Top of Data
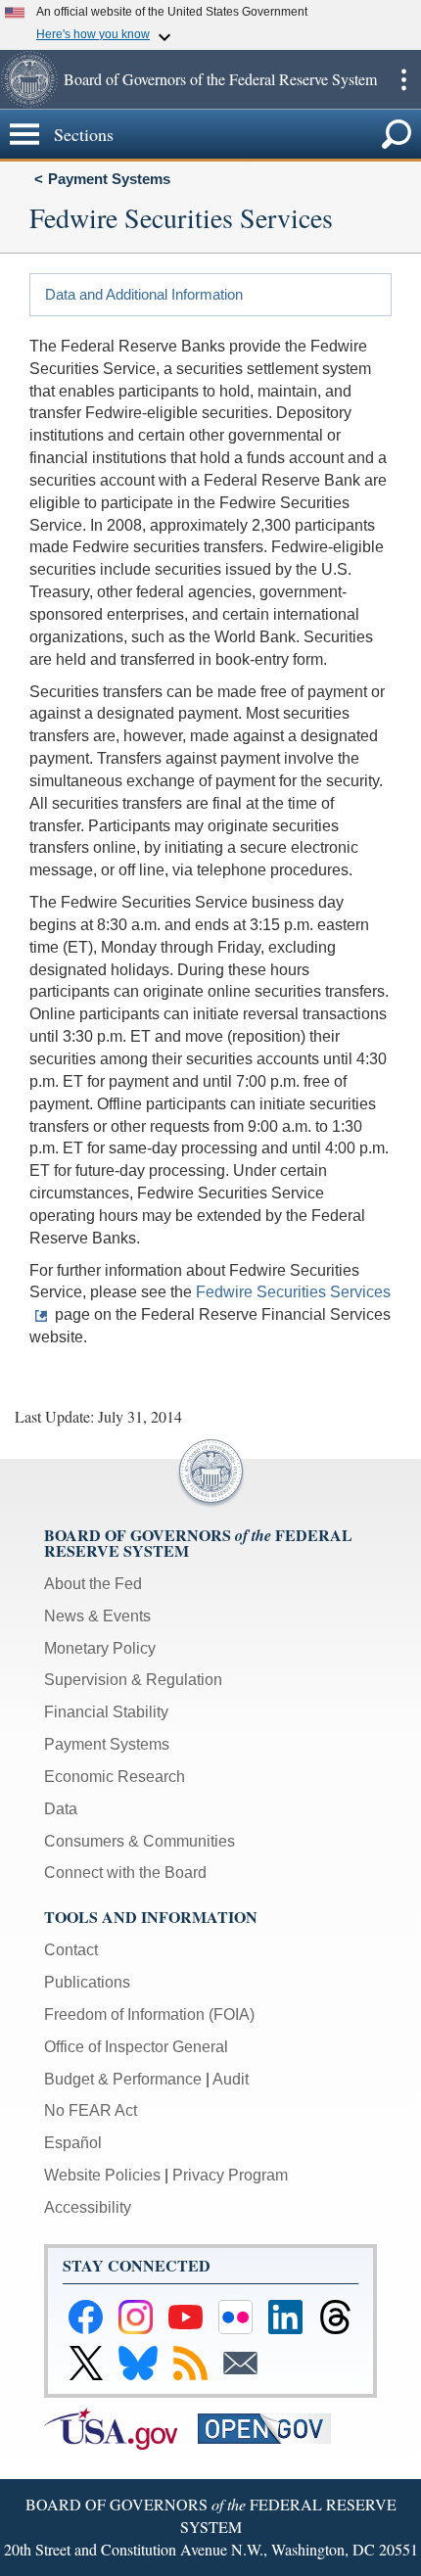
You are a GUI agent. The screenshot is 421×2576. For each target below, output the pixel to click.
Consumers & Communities (139, 1841)
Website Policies (102, 2175)
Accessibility (87, 2207)
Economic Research (114, 1776)
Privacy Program (230, 2175)
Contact (71, 1950)
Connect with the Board (125, 1872)
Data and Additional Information (144, 294)
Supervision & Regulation (133, 1679)
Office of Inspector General (136, 2046)
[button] (29, 79)
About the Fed (93, 1583)
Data (60, 1809)
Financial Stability (106, 1712)
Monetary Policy (100, 1648)
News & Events (97, 1616)
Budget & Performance (123, 2079)
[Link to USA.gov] (121, 2427)
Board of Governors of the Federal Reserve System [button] (220, 79)
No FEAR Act (90, 2110)
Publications (87, 1982)
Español (73, 2142)
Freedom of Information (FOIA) (149, 2014)
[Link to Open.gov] (273, 2427)
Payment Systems (109, 178)
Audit (230, 2079)
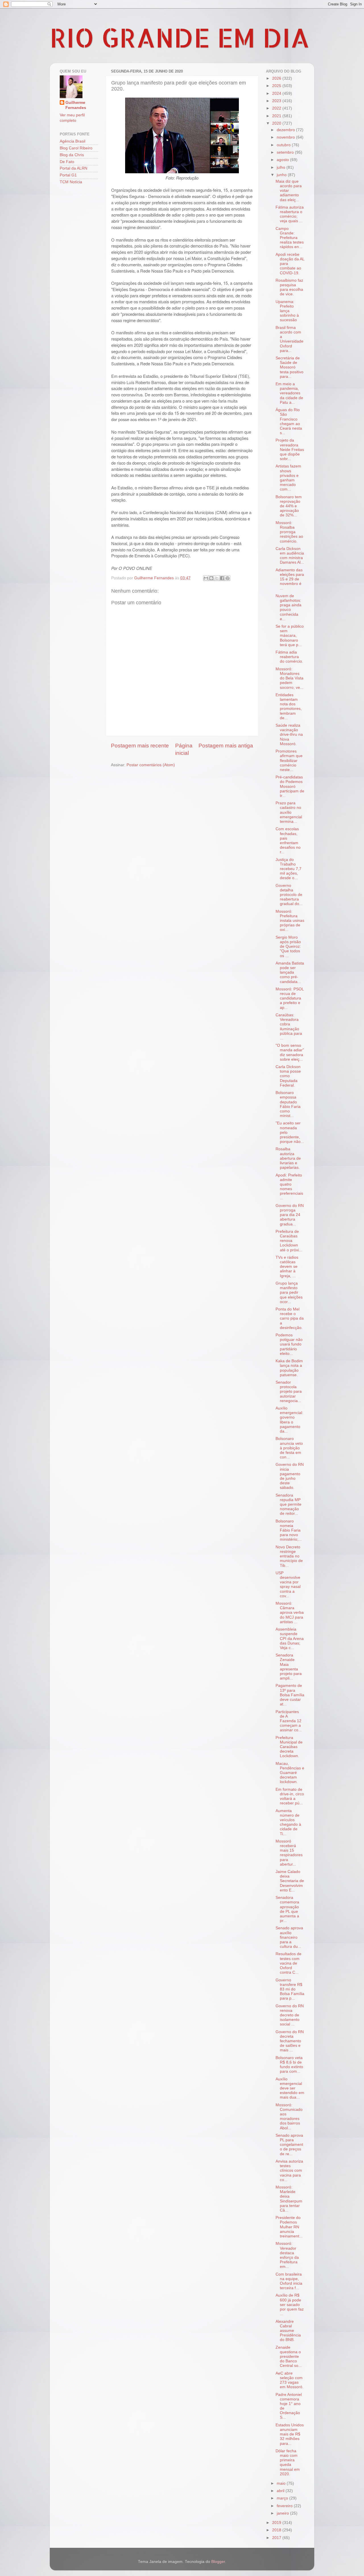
Bottom of Data
Action item.
A faithful copy of all the data above, without its pictures, is the expected result.

Answer box.
You are a GUI agent. The screenshot is 421×2576. For each target below, output the pixel to click.
Consumers & Communities (139, 1841)
Website Policies (102, 2175)
Accessibility (87, 2207)
Economic Research (114, 1776)
Privacy Program (230, 2175)
Contact (71, 1950)
Connect with the Board (125, 1872)
Data and Additional Information (144, 294)
Supervision & Regulation (133, 1679)
Office of Inspector General (136, 2046)
[button] (29, 79)
About the Fed (93, 1583)
Data (60, 1809)
Financial Stability (106, 1712)
Monetary Policy (100, 1648)
News & Events (97, 1616)
Budget & Performance (123, 2079)
[Link to USA.gov] (121, 2427)
Board of Governors of the Federal Reserve System [button] (220, 79)
No FEAR Act (90, 2110)
Publications (87, 1982)
Español (73, 2142)
Freedom of Information (FOIA) (149, 2014)
[Link to Open.gov] (273, 2427)
Payment Systems (109, 178)
Audit (230, 2079)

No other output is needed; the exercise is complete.